THE KID DETECTIVE stars Adam Brody (The O.C., Jennifer’s Body) as Abe Applebaum, an early-30’s hungover burnout who was once a famous Hardy Boys-esque kid detective in his sleepy lakeside town solving kitschy mysteries like who took the school’s fundraiser money, or busting a gang of hoodlums. Abe earns the love of the town, and his face and cutesy adventures are immortalized as the town embraces their cute little hero...until his secretary, fellow tween Gracie, is kidnapped and never found.

Falling out of grace with a town that wishes to sweep their darkness under their Mayberry-esque rug, Abe is tossed aside, and his life as an adult seems far from the rose-tinted ambition and promise it once held.

Never aging out of his cutesy occupation, Abe still operates out of his detective agency on Main Street, solving petty cases of lost cats and missing birthday gifts between bouts of drug and booze-addled recoveries and early morning glasses of whiskey...until a high school girl presents him with his first “adult” case of discovering who brutally murdered her boyfriend, setting in motion a disturbing case and a journey as heart-warming as it is gut-wrenching.

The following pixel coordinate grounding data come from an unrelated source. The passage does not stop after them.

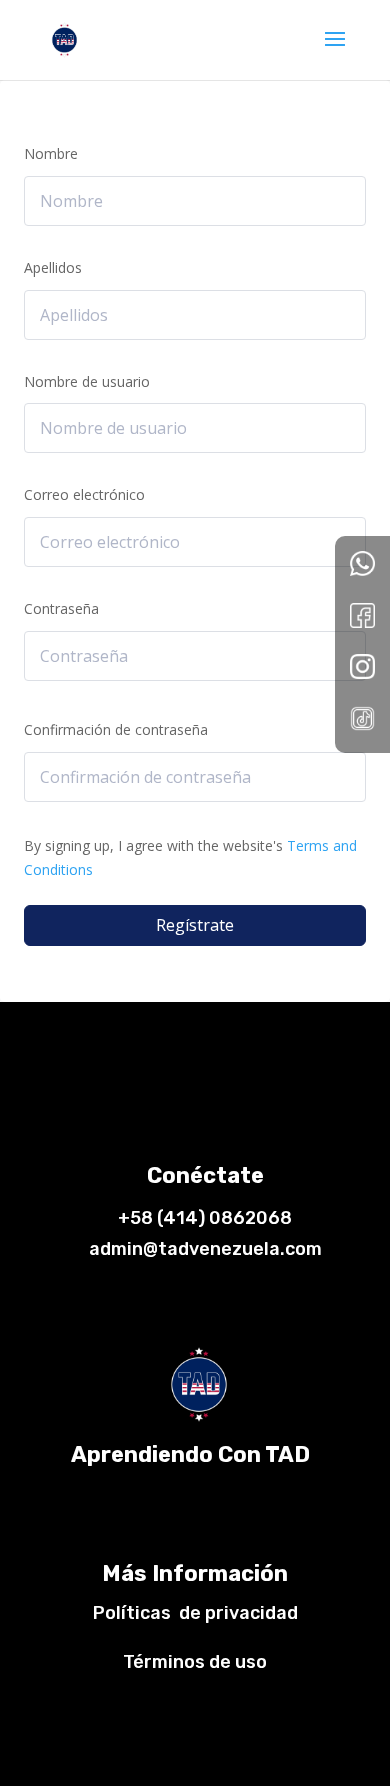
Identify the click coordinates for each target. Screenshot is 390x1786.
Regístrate (195, 925)
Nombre (51, 153)
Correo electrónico (84, 494)
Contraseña (61, 608)
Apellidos (53, 267)
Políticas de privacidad (195, 1613)
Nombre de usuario (87, 381)
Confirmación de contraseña (116, 729)
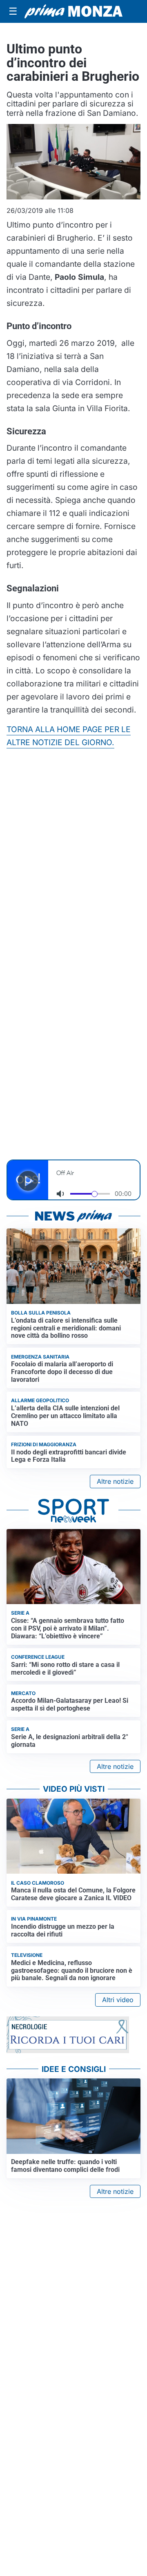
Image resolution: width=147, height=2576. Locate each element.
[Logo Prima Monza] (73, 11)
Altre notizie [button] (115, 1481)
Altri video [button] (118, 2000)
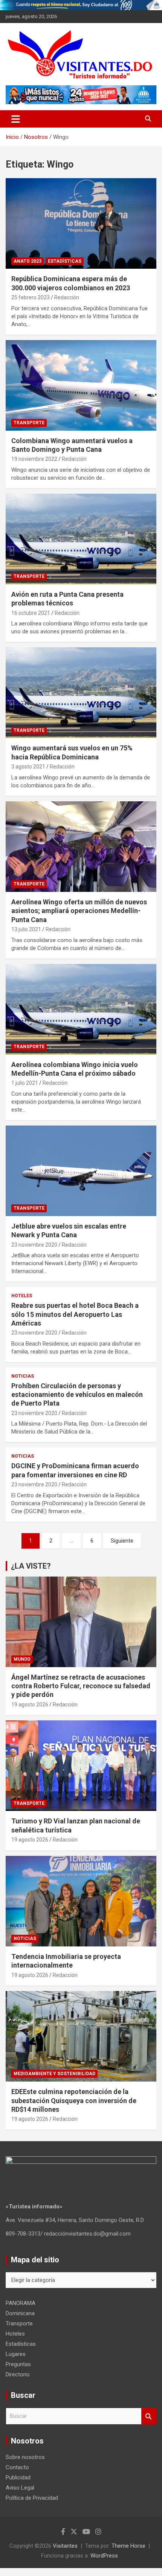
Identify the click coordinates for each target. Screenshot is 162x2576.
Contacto (17, 2467)
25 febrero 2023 (30, 297)
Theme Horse (128, 2545)
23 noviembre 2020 (34, 1245)
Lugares (16, 2354)
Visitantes (65, 2545)
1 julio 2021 (24, 1083)
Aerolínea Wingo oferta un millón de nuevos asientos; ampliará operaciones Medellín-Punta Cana (79, 911)
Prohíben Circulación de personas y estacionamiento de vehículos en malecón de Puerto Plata (77, 1394)
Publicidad (18, 2477)
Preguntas (18, 2364)
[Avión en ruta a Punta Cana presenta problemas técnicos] (81, 538)
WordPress (104, 2555)
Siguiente (122, 1540)
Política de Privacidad (32, 2497)
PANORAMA (20, 2303)
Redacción (66, 297)
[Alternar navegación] (16, 119)
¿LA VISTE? (31, 1566)
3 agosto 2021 (28, 767)
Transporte (29, 422)
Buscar (148, 2416)
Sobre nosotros (25, 2457)
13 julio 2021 (26, 929)
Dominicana (20, 2313)
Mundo (22, 1659)
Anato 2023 (27, 261)
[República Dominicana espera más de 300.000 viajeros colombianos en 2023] (81, 223)
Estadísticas (64, 261)
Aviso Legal (20, 2487)
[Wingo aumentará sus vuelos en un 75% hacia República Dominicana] (81, 692)
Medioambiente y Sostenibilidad (54, 2073)
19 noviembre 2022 (34, 459)
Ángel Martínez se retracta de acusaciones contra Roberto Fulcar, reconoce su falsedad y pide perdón (80, 1686)
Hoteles (21, 1295)
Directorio (18, 2374)
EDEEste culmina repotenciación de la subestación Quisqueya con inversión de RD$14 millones (73, 2100)
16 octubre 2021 (30, 613)
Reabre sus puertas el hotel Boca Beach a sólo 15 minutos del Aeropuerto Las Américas (75, 1314)
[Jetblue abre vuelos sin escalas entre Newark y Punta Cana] (81, 1170)
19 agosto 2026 (29, 1704)
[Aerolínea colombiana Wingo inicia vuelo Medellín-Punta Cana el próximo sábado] (81, 1009)
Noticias (22, 1376)
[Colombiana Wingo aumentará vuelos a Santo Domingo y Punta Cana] (81, 385)
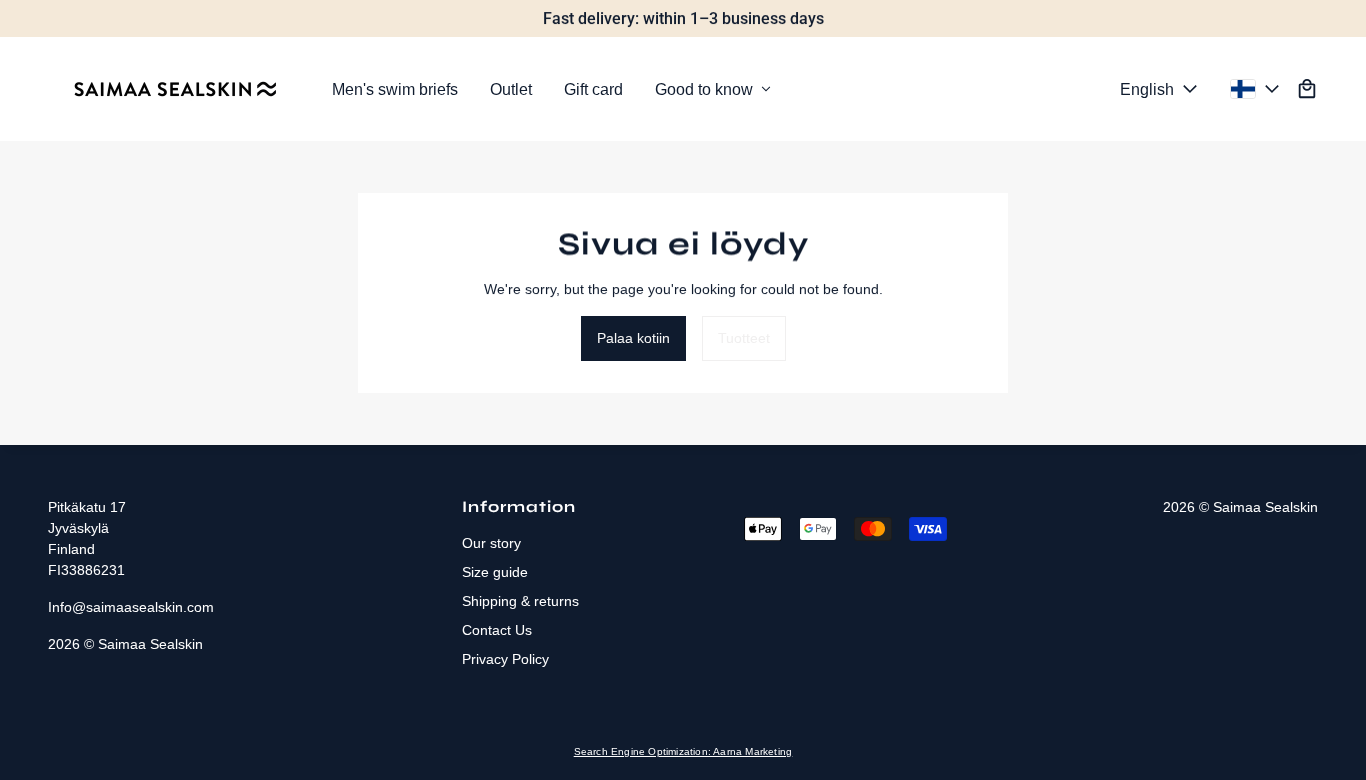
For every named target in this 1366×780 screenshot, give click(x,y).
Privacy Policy (505, 659)
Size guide (495, 572)
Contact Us (497, 630)
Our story (491, 543)
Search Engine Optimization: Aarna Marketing (683, 751)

THE KID DETECTIVE shares many similarities with 2019’s UNDER THE SILVER LAKE as a neo-noir detective film that puts pulpy schlock through a bizarre wringer of aimless thirty-something sleuths with white-tees, blazers, and unkempt hair. While KID DETECTIVE never goes as far into the left field surrealism as SILVER LAKE, it swaps Hollywood death cults for something more sinister in a pay-off that will leave you wide-eyed.

The film has its laugh-out-loud moments as Abe and his client, young Caroline (Sophie Nélisse, The Book Thief) have their banter between his cynical dread and her droll naivete as they descend down a madcap rabbit-hole of dusty bars, street gangs, jealous nerds, and drug dealers. There’s a recurring gag in the movie that takes advantage of the often seen “hide in the closet when the homeowner returns” trope that delivers some of the film’s more wholesome laughs, but that all becomes a distant memory as the film ventures into darker and darker territory that I would hate to spoil.

Adam Brody delivers a multilayered performance here, and as I mentioned his banter and touching chemistry with young co-star Nelisse takes a lot to appreciate. Their interactions are handled delicately as he becomes an unexpected mentor figure to her.

For a first time writer-director such as Evan Morgan, to create something so razor sharp and to be so precise with a tight-wire act of tonal balance sis nothing short of a miracle. Expect to see this artist sky-rocket in the years to come.

I highly recommend THE KID DETECTIVE. Easily going to be on my Top 10 list for the year.